Аксель Мунте описал все это в «Книге о жизни и смерти» (так назывался чешский перевод его книги «Легенда о Сан-Микеле», изданной в русском переводе в 1969 г. в издательстве «Художественная литература»), которую мой отец купил в начале тридцатых годов и которую я начал читать, когда мне было семь лет. Я закончил ее чтение в семьдесят. Изящно переплетенный в кожу томик первого издания этой книги настолько понравился кому-то из наших друзей, что тот не вернул книгу. Когда же я, десятки лет спустя, получил стипендию — целый месяц на вилле Сан-Микеле — я захотел снова прочитать её. Побывав недавно в Праге и проходя мимо лавки букиниста на Целетной улице, я зашел и спросил, нет ли у них совершенно случайно книги Акселя Мунте. Книга стояла на полке. Это было то же самое издание издательства «Петру», 1932 г., исчезнувшее из библиотеки моего отца. Книга стоила смешную сумму — 60 крон, т.е. менее двух евро.

Аксель Мунте стал, вместе с Альфредом Нобелем и Астрид Линдгрен, одним из самых известных шведов ХХ века. Его книга печатается все в новых и новых изданиях и переведена более чем на 50 языков. Читая ее, а также книги о нем, я задаю себе вопрос: почему и за что? Ответа пока не знаю.

В Мунте мне наиболее симпатична его безграничная одержимость и его неукротимая фантазия. Хотя он лечил многих королевских величеств и был лейб-медиком шведской королевы, коллеги его не слишком уважали. Мунте был врачом интуиции, лечил гипнозом, своей известностью, своим очарованием. Когда в Неаполе началась эпидемия холеры, он отправился туда и без страха и сомнений помогал бедным и больным.

После землетрясения в Мессине он был среди приехавших врачей-спасателей. В Анакапри, наиболее бедной части Капри, он лечил бесплатно всех бедных пациентов. А пациенты короли посылали ему такие щедрые гонорары, что он мог, наконец, достроить Сан-Микеле.

Мунте не суждено было долго наслаждаться виллой. Когда она была достроена, у него начались проблемы с глазами. В вилле-мечте было слишком много солнца. Пришлось ему прикупить одну из сторожевых башен Торре ди Материте, где он должен был провести в полумраке многие годы своей жизни.

Около полудня я езжу на маленьком автобусике поплавать к маяку. На обратном пути с нами обычно едет старый американец. Ему, должно быть, за восемьдесят. Он в белых брюках, капитанской кепке и с толстой книгой в мягком переплете.
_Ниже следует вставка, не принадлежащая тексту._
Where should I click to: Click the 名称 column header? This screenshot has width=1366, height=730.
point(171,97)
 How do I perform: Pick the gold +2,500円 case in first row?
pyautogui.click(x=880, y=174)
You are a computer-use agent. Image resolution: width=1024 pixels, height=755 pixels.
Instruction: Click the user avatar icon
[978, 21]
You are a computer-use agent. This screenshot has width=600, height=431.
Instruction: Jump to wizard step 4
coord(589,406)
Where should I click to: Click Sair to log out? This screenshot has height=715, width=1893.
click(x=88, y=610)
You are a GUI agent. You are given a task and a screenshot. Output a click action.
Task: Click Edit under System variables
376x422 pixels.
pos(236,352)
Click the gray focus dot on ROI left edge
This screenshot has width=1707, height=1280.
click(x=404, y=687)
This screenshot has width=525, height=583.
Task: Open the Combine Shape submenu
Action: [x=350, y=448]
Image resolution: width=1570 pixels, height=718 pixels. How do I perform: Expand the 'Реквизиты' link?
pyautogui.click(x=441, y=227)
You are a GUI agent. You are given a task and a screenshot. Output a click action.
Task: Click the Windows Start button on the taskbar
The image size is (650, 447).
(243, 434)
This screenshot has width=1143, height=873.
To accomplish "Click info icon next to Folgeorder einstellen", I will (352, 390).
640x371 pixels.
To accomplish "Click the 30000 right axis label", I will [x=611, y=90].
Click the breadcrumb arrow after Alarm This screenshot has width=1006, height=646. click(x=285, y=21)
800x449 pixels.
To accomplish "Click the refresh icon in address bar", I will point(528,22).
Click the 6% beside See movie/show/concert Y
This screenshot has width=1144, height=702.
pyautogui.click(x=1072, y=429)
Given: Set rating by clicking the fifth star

Очевидно, он доживает свои годы на Капри. Каждое утро он отправляется к маяку, садится в один из миниатюрных баров, прилепленных к скалам над заливом, заказывает банку кока-колы и несколько часов смотрит на море. Вчера водитель автобуса спросил его, сколько времени у него уйдет на прочтение такой толстой книги. Четыре-пять месяцев, ответил старик. Мне хотелось спросить, как долго бы он ее писал. Но не спросил. Капри привлекает не только писателей и художников.

Пишется в доме Акселя Мунте на Капри хорошо. По вечерам, когда туристы уходят, я иду к сфинксу, находящемуся на одном из балконов над трехсотметровой бездной и смотрящему на Неаполь и Сорренто. Лица сфинкса не видно. Человек должен был бы стать птицей, чтобы посмотреть ему в лицо. Никто не знает, откуда сфинкс взялся, как его Аксель Мунте заполучил. Но это нам не мешает. Мы вместе со сфинксом размышляем над жизненной суетой, над краткостью жизни и над красотой и тайнами Капри.

Если бы у меня был миллион евро — хотя, может, миллиона бы не хватило — я бы тоже купил маленький домик на Капри, ближе к морю, и ежедневно ходил бы плавать в лазурное и бархатное Средиземное море, которое меня постепенно засолит и законсервирует.

Но так как миллиона евро у меня нет и никогда не будет, остается лишь снова попросить у шведских писателей стипендию для пребывания в Сан-Микеле. Наверняка я когда-нибудь снова получу её. Тогда, может быть уже полуслепой и на костылях, я вернусь в эти сказочные места.